Open AlasterMeehan opened 4 years ago
Ideally we would like to detect objects of interest as soon as they appear on our rolling data rather than waiting for for 416 new pixels, but doing so involves reprocessing the same data several times and is far from optimal.
I think this is the easiest, fastest and the most accurate way to do this.
Just for example, receptive field of final activation in yolov4.cfg is ~1500x1500, so appearing new part of image on the edge will affect on all final activations, and on the most of inermediate features, so you should recalculate all feature layers to get good accuracy. You can try to optimize it, but I think it will be very difficult.
Thanks for your quick reply. I have been doing some further reading into receptive fields.
There are a few things I would like to understand better. It seems valid to take trained weights from a model trained with a small image (eg 416x416) then import these weights into a larger model with an image size defined in the .cfg file (eg 2080x2080). How/why is this possible? I would have thought there are missing weight values? If the receptive field is ~1500x1500 then should we be training models with bigger input images?

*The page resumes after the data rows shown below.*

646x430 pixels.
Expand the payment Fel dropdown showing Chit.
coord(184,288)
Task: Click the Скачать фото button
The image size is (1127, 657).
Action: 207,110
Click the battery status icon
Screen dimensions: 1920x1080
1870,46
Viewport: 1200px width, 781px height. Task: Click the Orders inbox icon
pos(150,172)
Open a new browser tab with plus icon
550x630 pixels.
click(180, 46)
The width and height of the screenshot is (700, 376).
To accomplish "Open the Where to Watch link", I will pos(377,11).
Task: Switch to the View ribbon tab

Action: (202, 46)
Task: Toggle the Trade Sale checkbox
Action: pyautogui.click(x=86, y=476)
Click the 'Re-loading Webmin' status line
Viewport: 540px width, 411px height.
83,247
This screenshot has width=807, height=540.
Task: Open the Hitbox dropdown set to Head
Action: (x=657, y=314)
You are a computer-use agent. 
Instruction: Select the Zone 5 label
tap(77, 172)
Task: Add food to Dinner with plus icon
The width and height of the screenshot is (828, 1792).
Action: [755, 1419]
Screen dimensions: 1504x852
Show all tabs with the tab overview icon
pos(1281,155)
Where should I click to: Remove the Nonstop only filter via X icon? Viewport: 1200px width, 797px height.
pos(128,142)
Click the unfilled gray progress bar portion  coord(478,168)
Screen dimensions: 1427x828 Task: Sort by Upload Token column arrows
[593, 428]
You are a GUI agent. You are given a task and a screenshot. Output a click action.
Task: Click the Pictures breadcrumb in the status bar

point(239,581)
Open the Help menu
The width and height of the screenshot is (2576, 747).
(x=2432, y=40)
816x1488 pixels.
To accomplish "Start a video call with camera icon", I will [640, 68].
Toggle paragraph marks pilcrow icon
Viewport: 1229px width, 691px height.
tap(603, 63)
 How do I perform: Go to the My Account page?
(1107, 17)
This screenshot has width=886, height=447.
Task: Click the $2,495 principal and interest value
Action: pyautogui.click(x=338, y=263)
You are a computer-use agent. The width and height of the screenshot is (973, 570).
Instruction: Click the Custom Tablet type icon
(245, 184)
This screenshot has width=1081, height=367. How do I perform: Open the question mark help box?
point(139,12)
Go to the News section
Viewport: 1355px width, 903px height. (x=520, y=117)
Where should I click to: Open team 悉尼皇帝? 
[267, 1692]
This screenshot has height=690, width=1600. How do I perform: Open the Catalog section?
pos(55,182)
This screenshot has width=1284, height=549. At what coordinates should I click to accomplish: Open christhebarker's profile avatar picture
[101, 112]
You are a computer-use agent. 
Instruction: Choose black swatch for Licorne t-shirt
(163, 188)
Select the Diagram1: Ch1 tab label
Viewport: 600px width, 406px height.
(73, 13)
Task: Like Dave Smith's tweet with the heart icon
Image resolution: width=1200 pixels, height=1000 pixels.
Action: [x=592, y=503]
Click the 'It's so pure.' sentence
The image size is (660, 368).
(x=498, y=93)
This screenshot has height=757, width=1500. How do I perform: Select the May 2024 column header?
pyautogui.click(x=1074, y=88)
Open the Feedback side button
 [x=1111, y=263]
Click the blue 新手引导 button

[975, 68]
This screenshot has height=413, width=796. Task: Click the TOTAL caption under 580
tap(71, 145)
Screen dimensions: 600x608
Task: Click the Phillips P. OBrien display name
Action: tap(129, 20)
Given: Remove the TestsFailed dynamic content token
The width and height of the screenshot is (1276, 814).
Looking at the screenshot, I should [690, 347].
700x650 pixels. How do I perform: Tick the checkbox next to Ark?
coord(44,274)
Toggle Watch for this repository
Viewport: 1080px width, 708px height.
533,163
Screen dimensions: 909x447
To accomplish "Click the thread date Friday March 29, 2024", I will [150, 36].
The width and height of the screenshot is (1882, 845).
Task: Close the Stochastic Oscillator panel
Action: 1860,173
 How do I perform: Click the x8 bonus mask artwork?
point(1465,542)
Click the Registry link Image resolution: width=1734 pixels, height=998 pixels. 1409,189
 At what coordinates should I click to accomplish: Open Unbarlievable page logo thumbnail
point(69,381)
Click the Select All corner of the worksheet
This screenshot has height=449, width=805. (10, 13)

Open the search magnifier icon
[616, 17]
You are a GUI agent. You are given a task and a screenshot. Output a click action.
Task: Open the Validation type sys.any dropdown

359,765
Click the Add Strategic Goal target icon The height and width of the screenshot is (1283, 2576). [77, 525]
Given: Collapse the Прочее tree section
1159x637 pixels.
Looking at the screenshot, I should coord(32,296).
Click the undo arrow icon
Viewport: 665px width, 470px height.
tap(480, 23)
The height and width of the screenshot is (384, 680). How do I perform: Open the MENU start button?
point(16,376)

How/why is this possible? I would have thought there are missing weight values?
weights-size depends on kernel_size, input channels, number of filters, and conv-groups. it doesn't depend on width,height of layer.
If the receptive field is ~1500x1500 then should we be training models with bigger input images?
https://arxiv.org/pdf/2004.10934.pdf
The influence of the receptive field with different sizes is summarized as follows: • Up to the object size - allows viewing the entire object • Up to network size - allows viewing the context around the object • Exceeding the network size - increases the number of connections between the image point and the final activation
Set in cfg-file
[net]
show_receptive_field=1
and run detection - you will see receptive field for each layer.
Once the network is loaded onto a GPU it takes much more space in memory than the saved weights used to build it. The required memory usage also increases based on the network/image sizes used. Why would the model take up so much more memory than the weights that it is built from? Is this optimization for improving processing times?
The amount of memory on the GPU limits the image sizes that can YOLO can process, are there any ways to limit the amount of memory a model will use for large images/networks? It would be nice to be able to feed very large images into YOLO without having to use a tile/window approach.
I should also say that I have only tested on YOLOv3 up until now. Are there any major ways that YOLOv4 differs in parameters discussed on this thread?
Why would the model take up so much more memory than the weights that it is built from?
No. weights-size doesn't depend on network resolution. output-layer-size depends on network resolution.
The amount of memory on the GPU limits the image sizes that can YOLO can process, are there any ways to limit the amount of memory a model will use for large images/networks?
No.
@AlasterMeehan @AlexeyAB , Hello!
I am working on the same issue you have. It seems you were able to solve it. I'm trying to take very big images and process them by tiling them. Could you please show me how you did it or what code you changed? I would be incredibly thankful. It sounds like your using it for video but i only need it for big images. Thank you!
The image below shows the GPU memory usage from loading 2 different YOLO models. The .weights files are the same and are 235MB. Only thing changed is in the .cfg file where width is 416 in the first model and 2080 for the second model. Height is the same in both at 416. First model uses ~2.3GB and second uses ~5.1GB.
I am using the C++ dll interface. (its acuually wrapped in a C# and then used in Matlab but essentially its the C++ interface included here).
I have assuming that you need a network size to match the image size that you are using. (If they are different will input images be resized?) Shrinking our images or reducing output layer resolution would reduce accuracy, and would not be practical when image sizes are in the 10000's of pixels.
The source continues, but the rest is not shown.